Laminated formations exhibit anisotropy in several petrophysically relevant forms, notably electric resistivity and fluid-flow permeability. Resistivity anisotropy has qualitatively been known for a long time as a phenomenon in shales and laminates. Since the early 1990s it has been quantitatively measured with 2-MHz propagation-resistivity tools used while drilling directional wells.
The anisotropy provides different resistivities parallel and perpendicular to the laminates, also called horizontal resistivity Rh and vertical resistivity Rv. Maxwells equations require that the vertical resistivity is the volumetric average of the resistivities, while the horizontal resistivity is the inverse of the volumetric average of the conductivities in the individual laminate components. This averaging implies that the vertical resistivity is always larger than the horizontal resistivity.
The 2-MHz resistivity measurements use propagating electromagnetic waves. The waves can propagate only due to the formation dielectric properties. In the formation, the dielectric permittivity is combined with the conductivity to a complex-valued dielectric constant. In laminated formations, the anisotropic properties are determined in terms of the volumetric averages of these complex-valued dielectric constants.
The rules of complex arithmetic lead to some surprising insights as the lamination anisotropy for propagation-resistivity measurements is evaluated. There are realistic formation models where the horizontal conductivity is less than the vertical conductivity ? or the vertical resistivity is less than the horizontal resistivity. Similarly, there are cases where the horizontal dielectric permittivity is less than the vertical dielectric permittivity, contrary to the insights for the purely dielectric laminate. It is possible that a 1-ohm-m shale and a 1-ohm-m sandstone with different dielectric permittivities show an anisotropy in the resistivity, even though their resistivities are identical.

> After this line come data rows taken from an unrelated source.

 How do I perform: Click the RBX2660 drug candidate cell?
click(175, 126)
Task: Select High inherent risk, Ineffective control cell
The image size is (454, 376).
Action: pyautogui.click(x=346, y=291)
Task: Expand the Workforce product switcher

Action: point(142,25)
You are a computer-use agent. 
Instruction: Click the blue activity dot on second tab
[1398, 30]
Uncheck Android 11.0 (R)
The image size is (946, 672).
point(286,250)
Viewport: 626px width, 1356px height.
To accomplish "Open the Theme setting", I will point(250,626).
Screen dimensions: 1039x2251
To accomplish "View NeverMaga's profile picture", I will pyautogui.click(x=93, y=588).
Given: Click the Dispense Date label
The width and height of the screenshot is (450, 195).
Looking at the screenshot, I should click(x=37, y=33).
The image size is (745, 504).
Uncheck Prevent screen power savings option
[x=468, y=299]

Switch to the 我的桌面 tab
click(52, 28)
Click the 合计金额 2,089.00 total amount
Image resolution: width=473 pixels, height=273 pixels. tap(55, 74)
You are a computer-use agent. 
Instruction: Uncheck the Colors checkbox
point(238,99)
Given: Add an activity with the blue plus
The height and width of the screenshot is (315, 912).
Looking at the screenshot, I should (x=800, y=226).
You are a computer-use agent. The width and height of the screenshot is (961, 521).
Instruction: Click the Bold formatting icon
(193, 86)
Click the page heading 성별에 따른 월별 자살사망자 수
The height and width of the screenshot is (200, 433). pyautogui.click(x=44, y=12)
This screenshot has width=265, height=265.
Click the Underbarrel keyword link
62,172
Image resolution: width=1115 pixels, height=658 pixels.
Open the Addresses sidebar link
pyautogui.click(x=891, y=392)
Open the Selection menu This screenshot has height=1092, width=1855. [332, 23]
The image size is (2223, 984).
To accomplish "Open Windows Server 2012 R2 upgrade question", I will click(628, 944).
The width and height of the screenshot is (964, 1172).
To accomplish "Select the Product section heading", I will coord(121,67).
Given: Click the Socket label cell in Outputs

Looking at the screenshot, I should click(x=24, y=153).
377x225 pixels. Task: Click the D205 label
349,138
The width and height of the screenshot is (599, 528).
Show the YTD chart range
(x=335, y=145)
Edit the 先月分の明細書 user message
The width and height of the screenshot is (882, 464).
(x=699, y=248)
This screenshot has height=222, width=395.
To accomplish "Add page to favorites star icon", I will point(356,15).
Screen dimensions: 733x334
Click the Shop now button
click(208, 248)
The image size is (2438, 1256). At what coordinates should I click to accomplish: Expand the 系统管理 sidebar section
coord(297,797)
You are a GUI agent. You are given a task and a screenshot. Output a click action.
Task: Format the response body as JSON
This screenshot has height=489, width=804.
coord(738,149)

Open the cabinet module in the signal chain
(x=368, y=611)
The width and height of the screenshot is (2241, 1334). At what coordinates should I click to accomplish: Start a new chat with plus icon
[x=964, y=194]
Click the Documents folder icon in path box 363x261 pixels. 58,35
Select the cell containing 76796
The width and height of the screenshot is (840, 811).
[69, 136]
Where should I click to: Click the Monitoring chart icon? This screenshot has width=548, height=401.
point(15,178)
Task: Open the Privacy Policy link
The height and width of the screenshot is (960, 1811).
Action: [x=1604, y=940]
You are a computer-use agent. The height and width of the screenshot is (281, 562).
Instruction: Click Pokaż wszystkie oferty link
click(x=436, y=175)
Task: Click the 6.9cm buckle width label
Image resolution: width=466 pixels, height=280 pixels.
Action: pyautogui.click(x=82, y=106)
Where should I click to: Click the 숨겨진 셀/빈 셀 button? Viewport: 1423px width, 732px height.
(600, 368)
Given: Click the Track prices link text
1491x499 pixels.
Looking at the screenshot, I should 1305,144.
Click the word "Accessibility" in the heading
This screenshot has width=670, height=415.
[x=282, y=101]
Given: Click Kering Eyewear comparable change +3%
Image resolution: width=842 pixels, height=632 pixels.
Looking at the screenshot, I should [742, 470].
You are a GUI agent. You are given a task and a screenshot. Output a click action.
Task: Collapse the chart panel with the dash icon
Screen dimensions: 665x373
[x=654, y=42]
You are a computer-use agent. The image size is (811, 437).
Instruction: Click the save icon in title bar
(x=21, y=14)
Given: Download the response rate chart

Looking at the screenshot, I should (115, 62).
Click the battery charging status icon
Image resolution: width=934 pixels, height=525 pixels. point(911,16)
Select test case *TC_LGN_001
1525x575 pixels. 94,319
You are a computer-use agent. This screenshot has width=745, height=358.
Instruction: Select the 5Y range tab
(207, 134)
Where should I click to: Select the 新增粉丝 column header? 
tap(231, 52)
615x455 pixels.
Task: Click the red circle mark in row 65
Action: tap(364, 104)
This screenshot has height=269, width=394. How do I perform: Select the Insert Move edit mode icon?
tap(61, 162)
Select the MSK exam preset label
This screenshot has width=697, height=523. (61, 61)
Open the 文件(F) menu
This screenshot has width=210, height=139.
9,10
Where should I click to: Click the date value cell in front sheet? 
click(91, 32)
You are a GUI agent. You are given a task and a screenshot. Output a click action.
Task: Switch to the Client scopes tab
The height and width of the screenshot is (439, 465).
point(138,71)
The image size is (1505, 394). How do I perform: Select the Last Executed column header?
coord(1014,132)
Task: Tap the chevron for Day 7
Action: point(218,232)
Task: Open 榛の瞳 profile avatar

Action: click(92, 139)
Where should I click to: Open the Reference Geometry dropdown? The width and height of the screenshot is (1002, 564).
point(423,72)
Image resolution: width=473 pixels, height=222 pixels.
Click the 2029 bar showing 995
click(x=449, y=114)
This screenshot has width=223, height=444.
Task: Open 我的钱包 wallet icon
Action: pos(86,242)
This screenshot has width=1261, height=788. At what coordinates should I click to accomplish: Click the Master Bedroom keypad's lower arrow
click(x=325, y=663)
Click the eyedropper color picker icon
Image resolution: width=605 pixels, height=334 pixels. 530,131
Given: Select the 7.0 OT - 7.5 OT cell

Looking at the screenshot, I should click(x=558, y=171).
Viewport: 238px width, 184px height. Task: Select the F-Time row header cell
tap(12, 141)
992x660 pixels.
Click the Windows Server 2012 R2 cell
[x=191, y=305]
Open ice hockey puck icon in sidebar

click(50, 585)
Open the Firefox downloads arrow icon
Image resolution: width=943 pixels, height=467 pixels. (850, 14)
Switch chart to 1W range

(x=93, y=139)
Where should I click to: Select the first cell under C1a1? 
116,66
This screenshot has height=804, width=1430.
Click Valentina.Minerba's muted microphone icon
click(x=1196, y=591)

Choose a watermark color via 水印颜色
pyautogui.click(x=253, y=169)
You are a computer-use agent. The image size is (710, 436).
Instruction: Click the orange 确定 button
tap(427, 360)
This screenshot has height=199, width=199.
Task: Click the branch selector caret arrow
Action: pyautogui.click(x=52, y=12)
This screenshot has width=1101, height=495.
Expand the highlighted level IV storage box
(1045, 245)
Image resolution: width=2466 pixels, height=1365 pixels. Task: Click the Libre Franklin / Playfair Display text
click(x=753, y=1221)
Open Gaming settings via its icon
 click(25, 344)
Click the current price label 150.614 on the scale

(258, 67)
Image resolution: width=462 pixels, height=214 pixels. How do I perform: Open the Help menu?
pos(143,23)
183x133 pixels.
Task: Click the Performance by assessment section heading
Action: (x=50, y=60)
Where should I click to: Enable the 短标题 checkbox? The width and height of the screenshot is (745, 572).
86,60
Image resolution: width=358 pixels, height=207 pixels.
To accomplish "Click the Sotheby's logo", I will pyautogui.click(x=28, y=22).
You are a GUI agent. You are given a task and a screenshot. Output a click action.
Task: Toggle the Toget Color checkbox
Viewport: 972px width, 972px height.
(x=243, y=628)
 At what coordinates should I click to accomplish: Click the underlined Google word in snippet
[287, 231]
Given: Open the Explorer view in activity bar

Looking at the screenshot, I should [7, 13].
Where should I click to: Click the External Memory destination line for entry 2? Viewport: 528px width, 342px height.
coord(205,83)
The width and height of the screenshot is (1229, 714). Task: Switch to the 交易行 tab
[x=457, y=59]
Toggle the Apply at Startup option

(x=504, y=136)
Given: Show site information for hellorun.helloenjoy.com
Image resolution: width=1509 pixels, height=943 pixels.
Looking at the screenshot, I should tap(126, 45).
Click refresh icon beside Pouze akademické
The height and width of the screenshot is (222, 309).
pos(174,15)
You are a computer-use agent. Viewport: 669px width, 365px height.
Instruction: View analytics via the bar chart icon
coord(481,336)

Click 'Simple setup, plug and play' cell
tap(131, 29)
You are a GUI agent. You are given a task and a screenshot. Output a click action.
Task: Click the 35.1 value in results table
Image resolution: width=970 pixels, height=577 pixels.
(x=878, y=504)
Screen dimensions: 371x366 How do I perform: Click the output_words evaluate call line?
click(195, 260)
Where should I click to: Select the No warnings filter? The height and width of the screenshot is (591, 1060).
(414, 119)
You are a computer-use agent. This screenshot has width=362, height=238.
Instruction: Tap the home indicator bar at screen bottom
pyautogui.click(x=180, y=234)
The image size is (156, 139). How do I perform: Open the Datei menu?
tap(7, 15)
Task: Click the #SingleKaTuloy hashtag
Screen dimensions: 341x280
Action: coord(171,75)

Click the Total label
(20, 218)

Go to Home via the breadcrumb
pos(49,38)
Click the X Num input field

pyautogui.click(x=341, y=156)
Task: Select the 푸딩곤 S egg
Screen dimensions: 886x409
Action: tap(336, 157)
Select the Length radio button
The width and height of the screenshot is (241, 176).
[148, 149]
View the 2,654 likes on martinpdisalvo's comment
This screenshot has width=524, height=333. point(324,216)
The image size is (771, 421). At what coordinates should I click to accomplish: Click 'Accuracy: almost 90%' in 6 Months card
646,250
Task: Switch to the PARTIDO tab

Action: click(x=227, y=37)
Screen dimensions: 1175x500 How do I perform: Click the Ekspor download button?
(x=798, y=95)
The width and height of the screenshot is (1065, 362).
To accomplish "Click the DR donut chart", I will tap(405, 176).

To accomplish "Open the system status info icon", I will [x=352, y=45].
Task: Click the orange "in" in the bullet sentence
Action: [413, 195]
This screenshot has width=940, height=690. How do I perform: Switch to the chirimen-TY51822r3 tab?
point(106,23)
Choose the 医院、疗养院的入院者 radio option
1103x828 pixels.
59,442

The combination of dielectric permittivity and electric conductivity into a complex-valued dielectric constant is a frequency-dependent function. The anisotropy averaging procedure will give different horizontal and vertical resistivities for the 2-MHz propagation, the 400-kHz propagation, and the ~20-kHz wireline induction tools. Such differences may already have been observed as resistivity dispersion.
This counterintuitive anisotropy behavior of propagation-resistivity measurements makes a saturation interpretation from the resistivities more challenging. It is not possible to simply use the readily available vertical or horizontal resistivity; instead, the laminates must be analyzed according to their volumetric composition.